The obvious fix is OldSP.replaceAllUsesWith(NewSP). Too bad I just removed it that capability :/. (Really what we want is to remap all the old metadata to use the new subprogram. This isn't feasible though.)

I've just posted a patch that should unstick the Darwin Release+Asserts bootstrap. It seems like the wrong long-term fix to me, but I think it's not too slow, and will get the assertions passing. Although it doesn't kill the old subprogram entirely, it does update the "first subprogram" to match the "chosen subprogram".

There's another solution that does the right thing for us (well, short-term right thing) very efficiently, but it has side effects. The -argpromotion and -deadargelim users of makeSubprogramMap() need it in order to call DISubprogram::replaceFunction(), but instead of replacing the function in one DISubprogram, they could call:

ValueAsMetadata::handleRAUW(OldF, NewF);

Metadata doesn't care about types, so we can actually RAUW here -- this will update all the subprograms to point at the new function, instead of just the first one (returned by makeSubprogramMap()). However, this also updates all other metadata that might be pointing at the old function to point at the new. Maybe that's fine? (If so, this is a better stop-gap than the patch I just posted.)

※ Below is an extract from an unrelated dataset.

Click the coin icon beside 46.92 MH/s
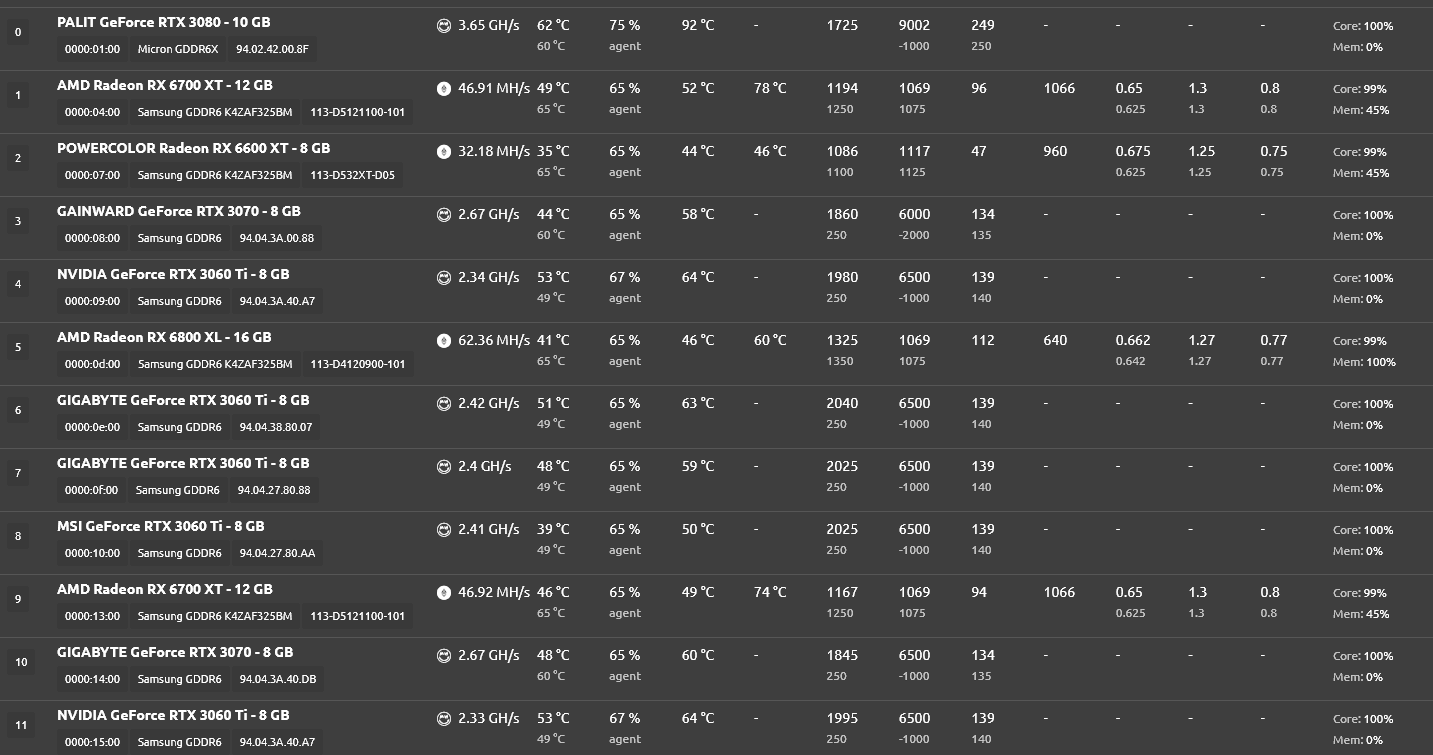The height and width of the screenshot is (755, 1433). [x=444, y=593]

Quuxplusone commented 9 years ago

I have a two thoughts for longer term:

  1. makeSubprogramMap() is a gross hack. Why don't we just attach metadata to the function?

    define void @foo() !subprogram !7 {
        ret void
    }

    This is a simple canonical place to find the "true" subprogram for a function. Of course, it requires new IR, but metadata attachments to functions should be trivial to implement (and won't have nearly the overhead of attachments to instructions). A few things to figure out: can they be attached to declarations? Do we handle arbitrary attachments, or just start with !subprogram? Are they in the same namespace as instruction attachments, or a new one?

  2. Once subprograms have a custom class -- as opposed to some generic MDNode -- we can update ModuleLinker/MapValue to have special handling for it. The ModuleLinker should change the old canonical subprogram to "match" the new one (update directory, variable nodes, etc.), and then when we're pulling in the new metadata, the ValueMapper should redirect all references to the updated old one.

Quuxplusone commented 9 years ago

I've committed r224389 for now.